А с дремотой никак не совладать, но, несмотря на нее, присутствие этих дорогих любимых лиц вселяет уверенность в будущем, успокаивает, и сон окончательно побеждает затуманенное сознание.

И опять стук колес и подрагивание поезда… Но теперь мы едем в классных вагонах, у каждого своя полка, на которой можно вытянуться. Нам выдали коричневые свечи из непонятного вещества. Оно сильно оплывает, быстро сгорает, оставляя после себя плоскую лепешку. Мы разминаем пальцами эту еще неостывшую лепешку, вкладываем в нее веревочку, скатываем новую свечу и так далее…

При свете этих свечей 31 декабря мы встречаем Новый год, 1942-й. С алюминиевой кружкой в руке, все еще опираясь на палку, Николай Павлович, как полководец на смотре, проходит по вагонам, желая всем счастливого Нового года…

Поезд не мчится, он не спеша идет в темноту, в неизвестность, но надежда на светлое будущее не покидает нас.

Прибываем в Магнитогорск. Не выходя из вагонов, поворачиваем обратно. Нет места. Город переполнен эвакуированными. Находим временный приют в маленьком шахтерском городке Копейске, под Челябинском. Николай Павлович, озабоченный дальнейшей судьбой театра, едет в Куйбышев, где находится Комитет по делам искусств.

Мы вволю едим лапшу, пьем из пол-литровых банок (другой посуды нет) морковный и липовый чай и округляемся, как на дрожжах.

На серой оберточной бумаге приносят телеграмму. Театр получает назначение в Сочи. Всеобщее ликование. Я срочно отправляюсь за нашей маленькой дочкой Анютой, чтобы не опоздать к возвращению Николая Павловича из Куйбышева.

Анюта в Омске. В самом начале войны мы отправили ее к Александре Исаковне Ремизовой — режиссеру Вахтанговского театра, близкому нашему другу. Мы были уверены, что Москва не подвергнется бомбежкам. Актеры Московского камерного театра, покидая Ленинград после прерванных гастролей, взялись доставить Анюту по адресу.

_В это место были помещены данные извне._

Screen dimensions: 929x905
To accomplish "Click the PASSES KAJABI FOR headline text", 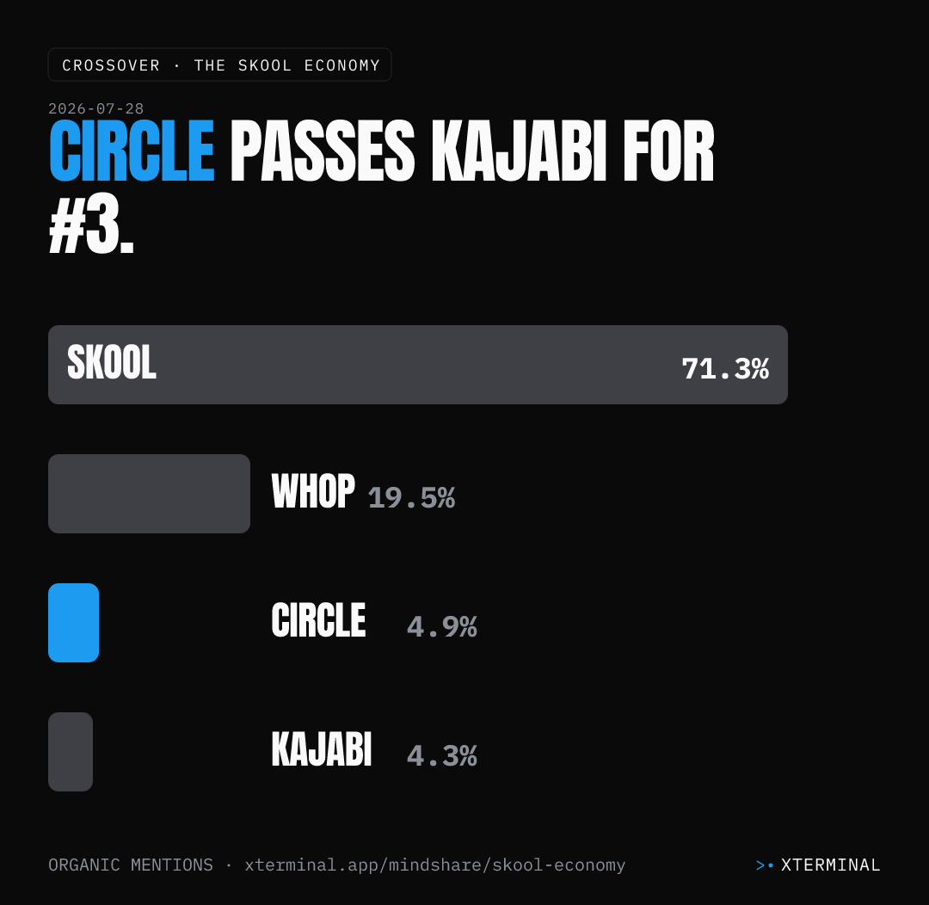I will (472, 151).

И вот мы сидим с Николаем Павловичем на перроне Московского вокзала на огромном чемодане, набитом детскими вещами. Между нами Анюта, разбуженная среди ночи. Поезд должен отправиться около двух часов. Состав еще не подан. Группы пассажиров бродят, стоят, сидят на своем багаже. Народу как будто не очень много. Светлая ленинградская ночь не скрывает встревоженные, утомленные лица. Анюта, заинтересованная неожиданным ночным приключением, вертит своей головкой с аккуратно заплетенной толстой косичкой, обращаясь то к отцу, то ко мне с разными вопросами.

Наконец появляется медленно движущийся поезд. В одно мгновение платформа заполняется огромной толпой. Откуда? Только что было всего несколько небольших групп. Лавина людей кидается к вагонам, не дожидаясь полной остановки. Судорожно хватаясь за поручни, давясь и толкаясь с какой-то неуемной силой, люди, ничего не видя и не слыша, втискиваются в тамбуры. И подумать невозможно соваться туда с ребенком. Какой-то человек со смутно знакомым лицом — актер Камерного театра — выхватывает из-под нас чемодан и чудом впихивает его в тамбур. Знакомая актриса машет нам из окна вагона. Она что-то кричит, но разобрать невозможно из-за шума, крика, визга толпы. Испуганная Анюта прижимается ко мне, крепко вцепившись руками. Тот же актер мощным движением отрывает ее от меня и через головы осаждающих пассажиров передает в окно знакомой актрисе. До сих пор у меня в ушах стоит Анютин возглас: «Дайте мне хоть поцеловать-то ее!»

Потеряв с ней всякую связь во время блокады, мы знаем только, что Вахтанговский театр находится в Омске.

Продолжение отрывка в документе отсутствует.